Here is a glance at the series:

n Thursday, March 28. “Pablo Picasso Looks at Edgar Degas”

Picasso is said to have remarked that “good artists copy; great artists steal.” Throughout his long and prolific career, he often made works of art in response to his predecessors, quoting famous compositions by other artists. The subjects that had come to define Degas’ works — cabarets and cafes, portraits, women bathing and ballet dancers — can be seen in a variety of pieces from his early periods.

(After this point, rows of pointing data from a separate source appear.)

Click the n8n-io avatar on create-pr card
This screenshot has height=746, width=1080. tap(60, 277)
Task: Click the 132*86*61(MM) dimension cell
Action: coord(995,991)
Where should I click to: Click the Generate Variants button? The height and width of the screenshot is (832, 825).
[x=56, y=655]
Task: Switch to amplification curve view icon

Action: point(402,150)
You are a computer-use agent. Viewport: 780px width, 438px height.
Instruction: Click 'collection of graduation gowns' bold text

His interest in Degas even inspired a series of etchings, made late in his career, in which Picasso depicted Degas himself.

n April 25 — “Paul Signac and the Utilization of Scientific Theory and Pointillism”

Neo-Impressionist Signac adopted the scientific theory of color and light refraction published by Eugene Chevreul and the model of pointillism he developed with his contemporary, Georges Seurat, to create a new phase of Post-Impressionism. See how these theories of color and the phenomena of perception influenced Signac’s art.

n May 23 — “Raoul Dufy Looks at Pissarro, Matisse and Braque”

Like Camille Pissarro and the Impressionists at the time, Dufy’s cheerful paintings depict events of the time, including views of the French Riviera and musical events. However, Impressionism was simply a step artistically. He then fell under the influence of the Fauves after being mesmerized by Henri Matisse. He later found that he needed to instill more austerity and soberness in his works, and Cubism fit the bill. Dufy preferred Georges Braque’s neutral, fractured paintings to the wild and painterly Fauvist style. He later gained a reputation for being a commercial artist after a lifetime of borrowing from different artistic movements.